[Items from a pointing dataset]
——————————

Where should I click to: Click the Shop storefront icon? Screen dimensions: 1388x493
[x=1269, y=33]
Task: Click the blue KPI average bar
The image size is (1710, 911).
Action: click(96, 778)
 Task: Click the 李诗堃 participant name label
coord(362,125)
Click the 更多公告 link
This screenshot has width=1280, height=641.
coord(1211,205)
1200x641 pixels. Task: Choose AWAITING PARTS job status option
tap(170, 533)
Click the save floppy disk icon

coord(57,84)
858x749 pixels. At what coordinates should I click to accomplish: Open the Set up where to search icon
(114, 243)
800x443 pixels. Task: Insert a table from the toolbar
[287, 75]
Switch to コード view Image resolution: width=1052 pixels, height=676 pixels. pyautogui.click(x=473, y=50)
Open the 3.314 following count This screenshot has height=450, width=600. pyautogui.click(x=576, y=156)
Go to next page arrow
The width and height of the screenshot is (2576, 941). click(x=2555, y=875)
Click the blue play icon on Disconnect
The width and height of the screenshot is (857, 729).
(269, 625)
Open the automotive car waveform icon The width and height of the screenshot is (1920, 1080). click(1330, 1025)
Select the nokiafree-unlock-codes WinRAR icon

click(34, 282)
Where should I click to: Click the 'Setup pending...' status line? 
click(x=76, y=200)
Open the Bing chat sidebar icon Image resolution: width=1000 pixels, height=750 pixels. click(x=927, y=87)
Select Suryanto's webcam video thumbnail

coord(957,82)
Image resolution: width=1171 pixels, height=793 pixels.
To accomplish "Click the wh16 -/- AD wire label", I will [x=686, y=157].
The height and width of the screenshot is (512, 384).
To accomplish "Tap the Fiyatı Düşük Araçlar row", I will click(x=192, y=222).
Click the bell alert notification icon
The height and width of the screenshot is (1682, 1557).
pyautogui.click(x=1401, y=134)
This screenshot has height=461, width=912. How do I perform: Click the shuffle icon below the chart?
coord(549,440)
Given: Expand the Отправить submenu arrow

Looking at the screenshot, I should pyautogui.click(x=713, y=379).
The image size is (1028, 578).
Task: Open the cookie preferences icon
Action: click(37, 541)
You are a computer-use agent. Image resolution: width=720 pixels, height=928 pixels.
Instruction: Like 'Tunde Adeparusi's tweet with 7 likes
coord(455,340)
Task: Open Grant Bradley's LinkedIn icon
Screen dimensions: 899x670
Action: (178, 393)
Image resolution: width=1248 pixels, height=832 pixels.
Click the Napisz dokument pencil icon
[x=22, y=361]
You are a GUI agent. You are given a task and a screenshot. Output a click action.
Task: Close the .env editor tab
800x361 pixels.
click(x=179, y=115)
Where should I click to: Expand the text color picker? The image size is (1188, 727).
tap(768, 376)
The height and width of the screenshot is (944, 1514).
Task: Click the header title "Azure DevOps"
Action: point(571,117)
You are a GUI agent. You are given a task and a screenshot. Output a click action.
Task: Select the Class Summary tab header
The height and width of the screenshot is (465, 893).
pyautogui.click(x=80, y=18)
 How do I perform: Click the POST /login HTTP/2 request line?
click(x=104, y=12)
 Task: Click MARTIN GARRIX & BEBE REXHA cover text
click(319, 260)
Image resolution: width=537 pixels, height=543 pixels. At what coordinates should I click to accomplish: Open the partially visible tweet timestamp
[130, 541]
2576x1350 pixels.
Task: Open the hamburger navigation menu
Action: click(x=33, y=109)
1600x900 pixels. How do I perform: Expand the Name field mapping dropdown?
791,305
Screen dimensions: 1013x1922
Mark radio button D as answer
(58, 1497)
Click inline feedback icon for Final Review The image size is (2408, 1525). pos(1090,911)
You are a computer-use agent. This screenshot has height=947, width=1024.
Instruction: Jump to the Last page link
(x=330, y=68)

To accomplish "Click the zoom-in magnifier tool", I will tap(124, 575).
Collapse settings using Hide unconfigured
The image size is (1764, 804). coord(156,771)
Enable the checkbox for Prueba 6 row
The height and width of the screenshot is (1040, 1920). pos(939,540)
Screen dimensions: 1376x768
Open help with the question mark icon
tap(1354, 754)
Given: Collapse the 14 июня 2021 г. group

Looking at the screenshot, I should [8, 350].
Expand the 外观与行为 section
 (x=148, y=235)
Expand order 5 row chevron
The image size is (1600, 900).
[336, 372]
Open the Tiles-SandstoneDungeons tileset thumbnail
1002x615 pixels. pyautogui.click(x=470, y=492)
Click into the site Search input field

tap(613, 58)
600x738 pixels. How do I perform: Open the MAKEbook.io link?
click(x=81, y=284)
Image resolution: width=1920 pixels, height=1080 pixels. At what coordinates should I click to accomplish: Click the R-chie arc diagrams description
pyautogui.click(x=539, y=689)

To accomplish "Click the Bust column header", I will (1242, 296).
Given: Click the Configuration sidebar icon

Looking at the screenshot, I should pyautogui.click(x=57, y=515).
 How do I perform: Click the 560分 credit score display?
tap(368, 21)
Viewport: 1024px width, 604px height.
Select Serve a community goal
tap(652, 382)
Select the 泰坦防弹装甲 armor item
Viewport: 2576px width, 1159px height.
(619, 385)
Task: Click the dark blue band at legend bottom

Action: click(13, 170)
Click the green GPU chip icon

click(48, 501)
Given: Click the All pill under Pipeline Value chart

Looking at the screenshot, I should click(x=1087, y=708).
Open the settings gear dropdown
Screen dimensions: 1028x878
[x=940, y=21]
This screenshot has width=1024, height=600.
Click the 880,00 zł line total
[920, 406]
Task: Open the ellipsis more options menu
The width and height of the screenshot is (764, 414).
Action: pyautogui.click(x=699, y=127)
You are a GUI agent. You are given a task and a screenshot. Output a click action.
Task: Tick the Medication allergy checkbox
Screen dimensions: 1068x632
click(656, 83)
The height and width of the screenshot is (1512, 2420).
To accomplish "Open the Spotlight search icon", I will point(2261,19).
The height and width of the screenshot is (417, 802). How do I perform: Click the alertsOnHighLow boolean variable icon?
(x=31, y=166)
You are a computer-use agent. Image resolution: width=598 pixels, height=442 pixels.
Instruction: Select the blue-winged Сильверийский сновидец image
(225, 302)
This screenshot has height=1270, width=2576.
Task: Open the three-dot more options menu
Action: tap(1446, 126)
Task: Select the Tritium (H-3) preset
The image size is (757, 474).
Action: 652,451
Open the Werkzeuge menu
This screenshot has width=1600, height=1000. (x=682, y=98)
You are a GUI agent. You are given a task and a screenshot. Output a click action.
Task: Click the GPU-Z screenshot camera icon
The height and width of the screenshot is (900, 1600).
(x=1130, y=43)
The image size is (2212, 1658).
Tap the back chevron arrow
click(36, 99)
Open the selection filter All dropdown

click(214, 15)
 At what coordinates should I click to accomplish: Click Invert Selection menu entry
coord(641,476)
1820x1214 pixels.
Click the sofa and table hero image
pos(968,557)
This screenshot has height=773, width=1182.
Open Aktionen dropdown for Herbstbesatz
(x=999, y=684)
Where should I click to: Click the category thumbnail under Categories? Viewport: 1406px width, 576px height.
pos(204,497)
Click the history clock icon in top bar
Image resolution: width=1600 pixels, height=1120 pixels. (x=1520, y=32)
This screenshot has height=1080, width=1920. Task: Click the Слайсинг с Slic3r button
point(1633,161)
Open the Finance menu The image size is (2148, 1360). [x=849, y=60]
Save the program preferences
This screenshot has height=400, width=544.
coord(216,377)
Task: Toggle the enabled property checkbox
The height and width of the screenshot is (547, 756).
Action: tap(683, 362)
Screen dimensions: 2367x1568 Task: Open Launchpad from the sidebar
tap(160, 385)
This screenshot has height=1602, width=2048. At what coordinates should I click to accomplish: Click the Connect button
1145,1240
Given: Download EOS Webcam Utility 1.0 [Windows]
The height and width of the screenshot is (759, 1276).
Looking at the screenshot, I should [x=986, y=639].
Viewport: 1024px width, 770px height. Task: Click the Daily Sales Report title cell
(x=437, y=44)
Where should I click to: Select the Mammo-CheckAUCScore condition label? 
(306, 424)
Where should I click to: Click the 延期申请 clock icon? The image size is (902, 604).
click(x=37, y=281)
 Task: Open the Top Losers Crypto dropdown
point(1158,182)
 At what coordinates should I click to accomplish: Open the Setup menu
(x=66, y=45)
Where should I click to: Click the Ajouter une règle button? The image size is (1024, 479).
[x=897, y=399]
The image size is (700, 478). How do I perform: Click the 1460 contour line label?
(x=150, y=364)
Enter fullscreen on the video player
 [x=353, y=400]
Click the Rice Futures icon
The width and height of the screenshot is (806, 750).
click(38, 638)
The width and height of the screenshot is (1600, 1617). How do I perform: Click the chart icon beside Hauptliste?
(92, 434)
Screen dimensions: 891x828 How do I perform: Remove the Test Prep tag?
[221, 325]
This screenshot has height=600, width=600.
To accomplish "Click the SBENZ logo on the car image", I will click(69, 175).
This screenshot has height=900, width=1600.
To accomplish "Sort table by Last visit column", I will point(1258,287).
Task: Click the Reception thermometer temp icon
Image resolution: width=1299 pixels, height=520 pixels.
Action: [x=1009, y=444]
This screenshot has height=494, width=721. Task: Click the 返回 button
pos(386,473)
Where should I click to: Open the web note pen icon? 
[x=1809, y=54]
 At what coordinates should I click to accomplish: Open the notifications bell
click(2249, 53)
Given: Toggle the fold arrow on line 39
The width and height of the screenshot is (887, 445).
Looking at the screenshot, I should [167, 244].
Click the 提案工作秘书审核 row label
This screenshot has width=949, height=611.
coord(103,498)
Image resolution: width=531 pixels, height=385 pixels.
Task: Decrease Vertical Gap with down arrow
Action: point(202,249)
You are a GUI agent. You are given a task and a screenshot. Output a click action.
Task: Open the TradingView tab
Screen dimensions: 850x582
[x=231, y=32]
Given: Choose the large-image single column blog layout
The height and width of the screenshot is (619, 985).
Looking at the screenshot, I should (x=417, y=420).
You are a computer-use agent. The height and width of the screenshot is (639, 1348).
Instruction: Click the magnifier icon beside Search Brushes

——————————

Rewrite the items from the beginning through the line containing "coord(455,340)", switching "shuffle" to "repeat" and leaving everything else unchanged.

Where should I click to: Click the Shop storefront icon? Screen dimensions: 1388x493
[x=1269, y=33]
Task: Click the blue KPI average bar
The image size is (1710, 911).
Action: click(96, 778)
 Task: Click the 李诗堃 participant name label
coord(362,125)
Click the 更多公告 link
This screenshot has width=1280, height=641.
coord(1211,205)
1200x641 pixels. Task: Choose AWAITING PARTS job status option
tap(170, 533)
Click the save floppy disk icon

coord(57,84)
858x749 pixels. At what coordinates should I click to accomplish: Open the Set up where to search icon
(114, 243)
800x443 pixels. Task: Insert a table from the toolbar
[287, 75]
Switch to コード view Image resolution: width=1052 pixels, height=676 pixels. pyautogui.click(x=473, y=50)
Open the 3.314 following count This screenshot has height=450, width=600. pyautogui.click(x=576, y=156)
Go to next page arrow
The width and height of the screenshot is (2576, 941). click(x=2555, y=875)
Click the blue play icon on Disconnect
The width and height of the screenshot is (857, 729).
(269, 625)
Open the automotive car waveform icon The width and height of the screenshot is (1920, 1080). click(1330, 1025)
Select the nokiafree-unlock-codes WinRAR icon

click(34, 282)
Where should I click to: Click the 'Setup pending...' status line? 
click(x=76, y=200)
Open the Bing chat sidebar icon Image resolution: width=1000 pixels, height=750 pixels. click(x=927, y=87)
Select Suryanto's webcam video thumbnail

coord(957,82)
Image resolution: width=1171 pixels, height=793 pixels.
To accomplish "Click the wh16 -/- AD wire label", I will [x=686, y=157].
The height and width of the screenshot is (512, 384).
To accomplish "Tap the Fiyatı Düşük Araçlar row", I will click(x=192, y=222).
Click the bell alert notification icon
The height and width of the screenshot is (1682, 1557).
pyautogui.click(x=1401, y=134)
This screenshot has height=461, width=912. How do I perform: Click the repeat icon below the chart?
coord(549,440)
Given: Expand the Отправить submenu arrow

Looking at the screenshot, I should pyautogui.click(x=713, y=379).
The image size is (1028, 578).
Task: Open the cookie preferences icon
Action: click(37, 541)
You are a computer-use agent. Image resolution: width=720 pixels, height=928 pixels.
Instruction: Like 'Tunde Adeparusi's tweet with 7 likes
coord(455,340)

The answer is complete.